━━ TASK MATERIAL

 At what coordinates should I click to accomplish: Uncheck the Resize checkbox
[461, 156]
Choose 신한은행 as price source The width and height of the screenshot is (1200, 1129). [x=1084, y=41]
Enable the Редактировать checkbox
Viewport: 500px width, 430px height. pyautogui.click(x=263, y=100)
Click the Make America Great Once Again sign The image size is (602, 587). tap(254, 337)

━━━━
━━ TASK MATERIAL

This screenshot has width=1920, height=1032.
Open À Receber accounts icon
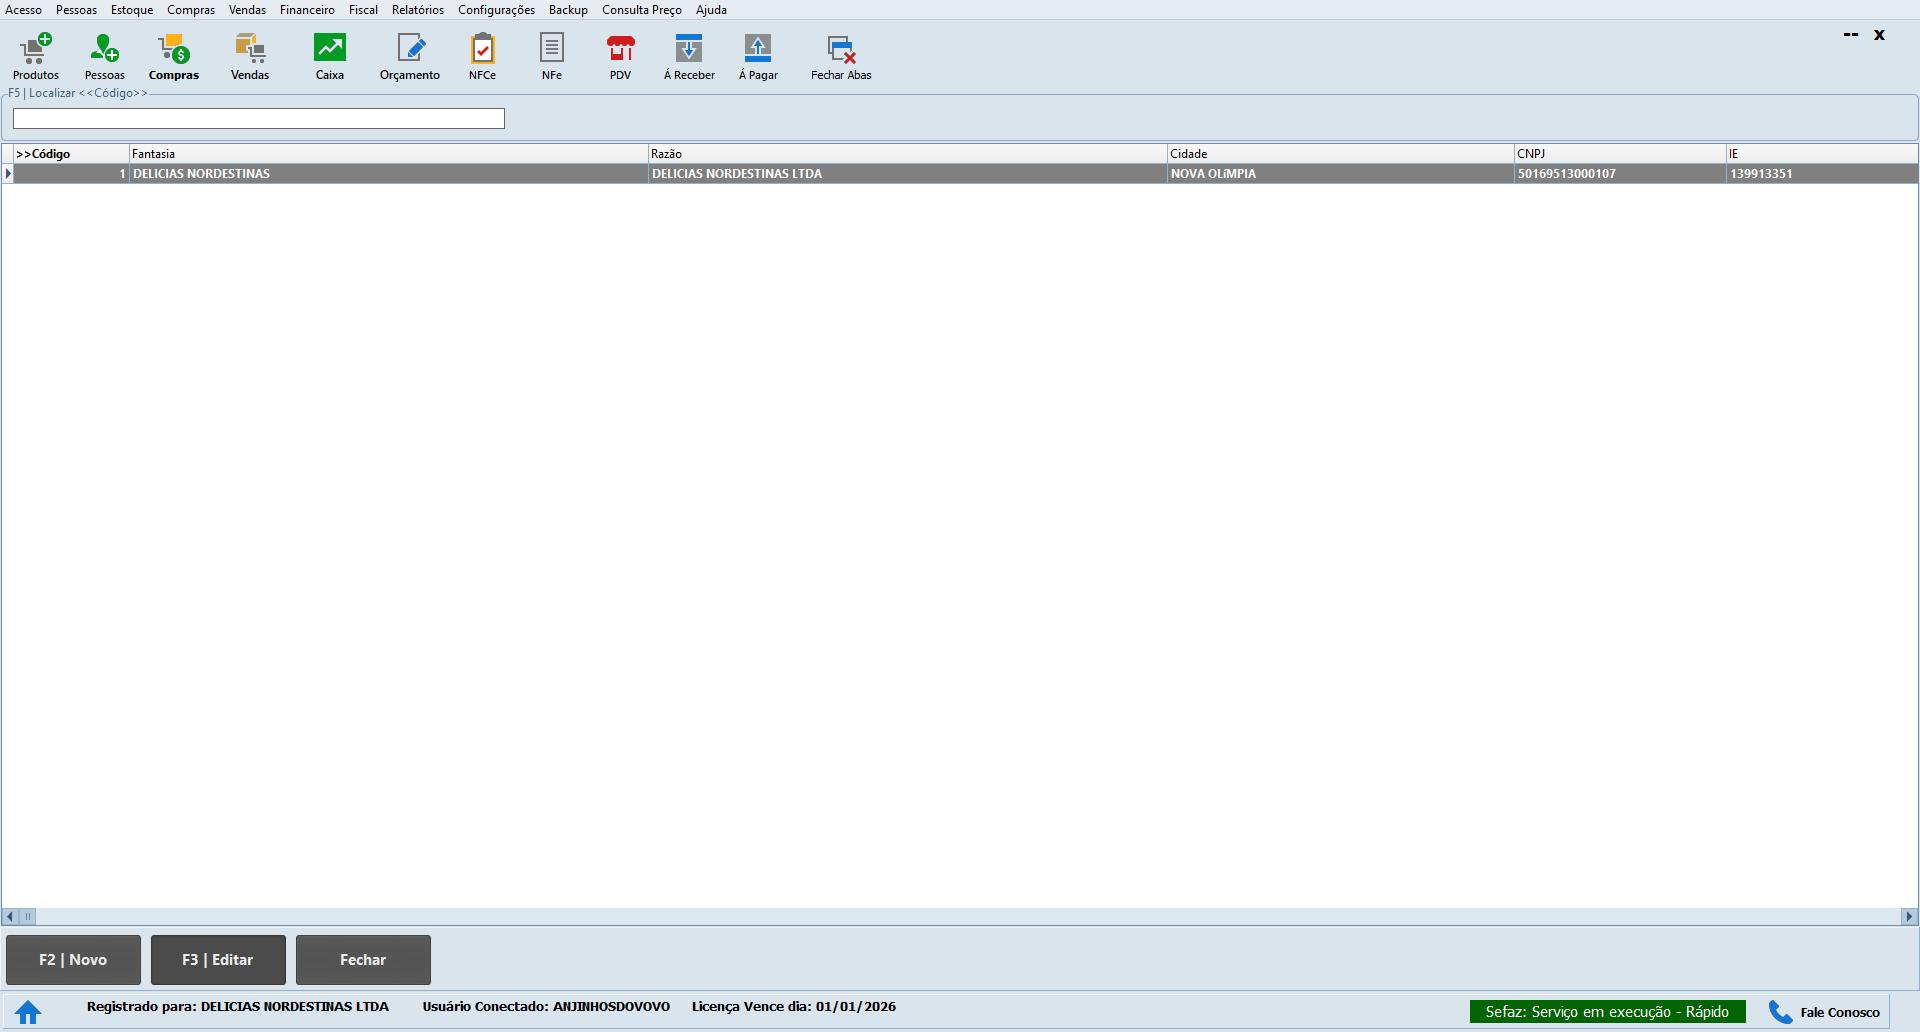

━━━━

Return every line from the records above that holds the word "screenshot".

SOLUTION BELOW
Choose 신한은행 as price source The width and height of the screenshot is (1200, 1129). [x=1084, y=41]
This screenshot has width=1920, height=1032.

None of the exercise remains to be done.